**WHAT IS EXPECTED:** According to the passage about Bill Fisher below, where was Eileen sitting when Bill first approached her?

**TEXT SEGMENT:**
------------------------------------------------------------
Bill Fisher and Eileen Paskins had been together for about three years when Bill saved Sydney’s life.
A dock labourer, who doubled up as an Air Raid Precautions warden in the evenings, Fisher was living in Highcrown Street, Highfield while Eileen, who went by her middle not her first name Margaret, lived in College Road, Woolston.
Having met in the spring of 1937, when motorcycle-riding Bill approached his future wife as she sat on Weston Shore, the couple would spend their evenings going for romantic walks along the front.
Eileen with Bill's George Cross
As they were taking one of their customary strolls on this particular evening, Eileen asked Bill what the huge pool of black smoke was going towards Netley. He nonchalantly replied, “Oh, they hit the Cold Store and it was full of butter.”
He didn’t even mention that he had been up there.
That was the only time the incident was mentioned between the two, until the Southern Daily Echo blew Bill’s cover in October.
Her husband’s modesty was not even a slight surprise to Eileen. “Bill didn’t really speak of things – he preferred to keep quiet. Even when I knew and we talked about it he played it down quite a lot.
“But I can imagine him being quite calm and doing what he felt he had to do with little fuss. That was very much his character. He used to say to me, ‘Keep yourself quiet,’ and he was always good and calm in a crisis.
“I was very proud when I found out but I knew at once how calm he would have been doing it. I wonder if his sister, who he lived with, even knew.
“He was a very down-to earth man who called a spade a spade not a shovel, but he was brave and very modest. He would often do things for people and then say if they paid him, that would be the last thing he would do for them!”
The clock presented to Bill from Sydney's paraents
Fisher’s heroics earned him a multitude of plaudits from countless individuals and organisations.
Everyone from the mayor to young film fan Olive Porter of Bond Road, Bitterne Park (who was so impressed with Bill’s feat she felt compelled to tell him how she thought his actions surpassed anything from a Hollywood epic) wrote to congratulate the reluctant hero.
The Transport and General Workers’ Union presented their prestigious gold medal to Bill, and then there was the small matter of the George Medal and a trip to Buckingham Palace.
------------------------------------------------------------
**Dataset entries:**

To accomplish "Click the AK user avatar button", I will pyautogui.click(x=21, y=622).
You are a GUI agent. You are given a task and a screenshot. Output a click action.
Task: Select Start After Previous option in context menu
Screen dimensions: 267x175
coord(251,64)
------------------------------------------------------------
**RESULT OF THIS EXERCISE:** On Weston Shore.